Talking therapies give people the chance to speak in confidence to a trained professional about problems or issues that are causing them concern. Some people use talking therapies to help them to cope with specific difficulties, such as serious illness, bereavement, anxiety or depression, whereas other people may use them for personal growth and development. There are a number of different talking therapies. This factsheet outlines some of these therapies and explains how people with dementia and their carers might find them helpful.

Types of talking therapies

Counselling

Counselling is a general term for a range of talking therapies. A counsellor listens to a person's concerns in a non-judgemental and supportive manner. The aim of counselling is to help the person seeking support (often called the 'client') to be clearer about their problems. In this way people are able to come up with their own answers. It is often used to help someone cope with recent events that they have found difficult. There are different types of counselling available and it may include individual, group or self-help group sessions.

Psychotherapy

Psychotherapy is a term for another range of talking therapies. They provide a more in-depth form of therapy than counselling and can address a wider range of issues.

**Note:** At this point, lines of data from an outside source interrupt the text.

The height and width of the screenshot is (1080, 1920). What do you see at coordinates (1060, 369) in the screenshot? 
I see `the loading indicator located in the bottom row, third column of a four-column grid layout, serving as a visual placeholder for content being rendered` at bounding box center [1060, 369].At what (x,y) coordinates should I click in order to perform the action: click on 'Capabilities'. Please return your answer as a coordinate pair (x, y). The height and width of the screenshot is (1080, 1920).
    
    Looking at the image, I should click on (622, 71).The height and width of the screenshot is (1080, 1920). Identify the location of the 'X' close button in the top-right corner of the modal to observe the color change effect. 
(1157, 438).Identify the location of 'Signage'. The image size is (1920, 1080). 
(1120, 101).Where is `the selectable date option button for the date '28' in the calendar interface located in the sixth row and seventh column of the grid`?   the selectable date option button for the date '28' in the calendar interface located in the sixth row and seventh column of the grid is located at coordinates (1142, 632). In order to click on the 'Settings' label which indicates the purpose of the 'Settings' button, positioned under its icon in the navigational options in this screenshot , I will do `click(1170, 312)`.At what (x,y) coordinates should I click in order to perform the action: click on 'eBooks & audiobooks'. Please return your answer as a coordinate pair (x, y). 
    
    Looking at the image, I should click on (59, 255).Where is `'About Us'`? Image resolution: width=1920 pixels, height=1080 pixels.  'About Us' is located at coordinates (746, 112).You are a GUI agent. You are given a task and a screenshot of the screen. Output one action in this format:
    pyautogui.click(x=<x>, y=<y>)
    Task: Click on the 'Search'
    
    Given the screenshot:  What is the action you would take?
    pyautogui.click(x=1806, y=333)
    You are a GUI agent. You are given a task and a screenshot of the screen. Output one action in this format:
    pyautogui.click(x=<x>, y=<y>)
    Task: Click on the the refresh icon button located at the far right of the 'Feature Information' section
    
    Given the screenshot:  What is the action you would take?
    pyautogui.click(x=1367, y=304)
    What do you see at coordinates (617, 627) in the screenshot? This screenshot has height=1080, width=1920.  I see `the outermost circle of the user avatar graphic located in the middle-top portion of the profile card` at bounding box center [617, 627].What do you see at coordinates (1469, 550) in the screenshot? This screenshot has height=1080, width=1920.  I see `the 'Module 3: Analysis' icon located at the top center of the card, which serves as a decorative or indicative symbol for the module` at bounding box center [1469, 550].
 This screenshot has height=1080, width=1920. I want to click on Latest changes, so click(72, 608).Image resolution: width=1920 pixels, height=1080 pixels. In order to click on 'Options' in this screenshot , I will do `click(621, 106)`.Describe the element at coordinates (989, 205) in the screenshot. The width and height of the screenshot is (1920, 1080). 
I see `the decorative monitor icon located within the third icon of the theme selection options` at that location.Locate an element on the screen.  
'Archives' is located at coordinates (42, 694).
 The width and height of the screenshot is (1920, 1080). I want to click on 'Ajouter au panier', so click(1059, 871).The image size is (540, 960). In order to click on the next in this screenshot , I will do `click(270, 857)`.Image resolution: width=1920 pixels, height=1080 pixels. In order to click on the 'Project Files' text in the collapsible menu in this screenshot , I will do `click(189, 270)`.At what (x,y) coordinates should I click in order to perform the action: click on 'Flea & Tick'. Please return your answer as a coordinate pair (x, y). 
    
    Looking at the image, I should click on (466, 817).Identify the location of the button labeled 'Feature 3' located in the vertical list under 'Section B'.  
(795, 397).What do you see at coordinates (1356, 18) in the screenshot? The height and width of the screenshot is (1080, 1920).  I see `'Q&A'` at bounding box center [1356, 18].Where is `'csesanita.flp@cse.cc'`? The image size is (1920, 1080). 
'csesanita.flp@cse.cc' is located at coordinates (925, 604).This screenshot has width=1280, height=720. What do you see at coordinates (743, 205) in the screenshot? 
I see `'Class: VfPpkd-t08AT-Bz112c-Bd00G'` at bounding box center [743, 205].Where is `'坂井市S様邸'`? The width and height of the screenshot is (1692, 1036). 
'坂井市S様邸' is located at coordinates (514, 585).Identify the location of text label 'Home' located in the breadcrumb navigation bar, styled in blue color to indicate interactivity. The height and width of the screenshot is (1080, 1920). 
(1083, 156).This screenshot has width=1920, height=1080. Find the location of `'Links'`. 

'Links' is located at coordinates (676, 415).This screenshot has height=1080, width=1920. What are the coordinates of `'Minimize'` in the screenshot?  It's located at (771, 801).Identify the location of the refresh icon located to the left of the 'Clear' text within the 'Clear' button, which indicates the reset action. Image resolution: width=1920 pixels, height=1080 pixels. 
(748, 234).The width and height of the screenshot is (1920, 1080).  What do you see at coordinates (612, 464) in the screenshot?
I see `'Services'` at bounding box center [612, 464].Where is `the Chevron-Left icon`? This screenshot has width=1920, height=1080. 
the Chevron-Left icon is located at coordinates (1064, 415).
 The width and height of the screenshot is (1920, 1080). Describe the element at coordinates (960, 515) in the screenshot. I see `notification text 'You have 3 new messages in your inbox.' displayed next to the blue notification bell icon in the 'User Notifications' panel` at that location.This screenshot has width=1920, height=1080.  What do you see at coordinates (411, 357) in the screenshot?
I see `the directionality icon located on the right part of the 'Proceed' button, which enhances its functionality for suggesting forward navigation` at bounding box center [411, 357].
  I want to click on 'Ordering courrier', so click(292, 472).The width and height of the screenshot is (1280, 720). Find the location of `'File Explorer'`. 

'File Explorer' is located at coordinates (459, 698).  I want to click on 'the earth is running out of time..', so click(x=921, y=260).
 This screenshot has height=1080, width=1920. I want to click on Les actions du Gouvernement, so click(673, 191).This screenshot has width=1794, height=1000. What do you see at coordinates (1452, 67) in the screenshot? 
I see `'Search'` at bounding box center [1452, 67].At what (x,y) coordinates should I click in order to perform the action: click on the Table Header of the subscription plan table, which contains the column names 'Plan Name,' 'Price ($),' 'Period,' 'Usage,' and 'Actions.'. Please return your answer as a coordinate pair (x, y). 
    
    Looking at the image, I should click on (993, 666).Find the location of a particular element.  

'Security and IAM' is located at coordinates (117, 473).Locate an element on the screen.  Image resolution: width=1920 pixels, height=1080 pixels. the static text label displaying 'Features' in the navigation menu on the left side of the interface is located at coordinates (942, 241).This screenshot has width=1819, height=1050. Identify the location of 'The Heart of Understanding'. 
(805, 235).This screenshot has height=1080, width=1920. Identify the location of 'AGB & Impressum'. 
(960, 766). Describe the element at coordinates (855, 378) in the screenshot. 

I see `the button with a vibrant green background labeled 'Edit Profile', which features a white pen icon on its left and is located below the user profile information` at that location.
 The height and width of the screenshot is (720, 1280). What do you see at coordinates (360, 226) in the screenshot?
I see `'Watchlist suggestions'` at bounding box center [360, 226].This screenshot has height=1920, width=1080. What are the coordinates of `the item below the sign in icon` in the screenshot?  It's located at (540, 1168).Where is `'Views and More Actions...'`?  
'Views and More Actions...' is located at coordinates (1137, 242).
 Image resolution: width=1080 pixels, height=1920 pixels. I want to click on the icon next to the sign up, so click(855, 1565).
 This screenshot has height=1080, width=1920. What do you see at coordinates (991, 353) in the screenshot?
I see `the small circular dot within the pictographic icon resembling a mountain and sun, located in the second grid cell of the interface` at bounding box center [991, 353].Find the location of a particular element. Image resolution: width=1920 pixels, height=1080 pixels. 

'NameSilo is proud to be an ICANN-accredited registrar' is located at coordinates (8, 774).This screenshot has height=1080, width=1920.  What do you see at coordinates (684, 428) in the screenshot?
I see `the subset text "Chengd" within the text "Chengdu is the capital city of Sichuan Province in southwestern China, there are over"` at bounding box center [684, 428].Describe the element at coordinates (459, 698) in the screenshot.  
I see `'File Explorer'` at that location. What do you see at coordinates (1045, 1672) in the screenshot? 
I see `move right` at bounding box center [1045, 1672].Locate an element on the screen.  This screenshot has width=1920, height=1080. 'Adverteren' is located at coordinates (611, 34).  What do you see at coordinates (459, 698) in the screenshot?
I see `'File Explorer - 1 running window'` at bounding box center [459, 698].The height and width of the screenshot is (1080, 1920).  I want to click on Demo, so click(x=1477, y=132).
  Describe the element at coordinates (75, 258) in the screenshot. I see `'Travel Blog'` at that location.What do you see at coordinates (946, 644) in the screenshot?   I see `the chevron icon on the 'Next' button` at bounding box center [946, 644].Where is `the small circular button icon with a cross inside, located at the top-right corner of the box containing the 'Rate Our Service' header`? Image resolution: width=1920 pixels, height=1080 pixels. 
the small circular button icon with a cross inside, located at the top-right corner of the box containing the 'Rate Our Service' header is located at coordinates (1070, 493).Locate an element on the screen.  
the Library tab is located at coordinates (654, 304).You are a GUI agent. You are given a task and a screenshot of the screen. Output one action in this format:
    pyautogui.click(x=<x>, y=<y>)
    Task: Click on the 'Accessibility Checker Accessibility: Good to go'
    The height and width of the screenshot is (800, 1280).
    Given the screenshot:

There are many different types of psychotherapy approaches. These include:

  • Cognitive behavioural therapy (CBT) (see below).
  • Psychodynamic therapy - focuses on how a person's current behaviour and relationships are affected by their unconscious thoughts and past experiences (particularly childhood experiences).
  • Psychoanalysis - similar to psychodynamic therapy in that it raises awareness of how early experiences and relationships affect current behaviours and motives. Psychoanalysis is more in-depth and sessions are usually more frequent than in psychodynamic therapy.
  • Family therapy - involves a family working with one or more therapists to help resolve their problems. Family therapy is particularly interested in the relationships between family members.  
  • The humanistic therapies - encourage people to think about their feelings and take responsibility for their thoughts and actions in terms of life's meaning and values, and achieving the highest potential. The emphasis of humanistic therapies is on personal growth.

A psychotherapist will help a person increase their understanding of how their personality and life experiences influence their current thoughts, feelings, relationships and behaviour. This may lead to changes in thinking and behaviour that will help people deal with their problems and difficult situations more successfully.

Cognitive behavioural therapy (CBT)

Cognitive behavioural therapy is a specific form of psychotherapy. It aims to help people to change how they think ('cognitive') and what they do ('behaviour'). These changes can help people to feel better. Unlike some of the other talking therapies, CBT focuses on the 'here and now'. Instead of focusing on the causes of distress in the past, it looks for ways to improve the person's current situation. It is particularly effective as it focuses on specific goals with the therapist and person working closely together, with the aim of teaching the person better ways of coping with difficult problems.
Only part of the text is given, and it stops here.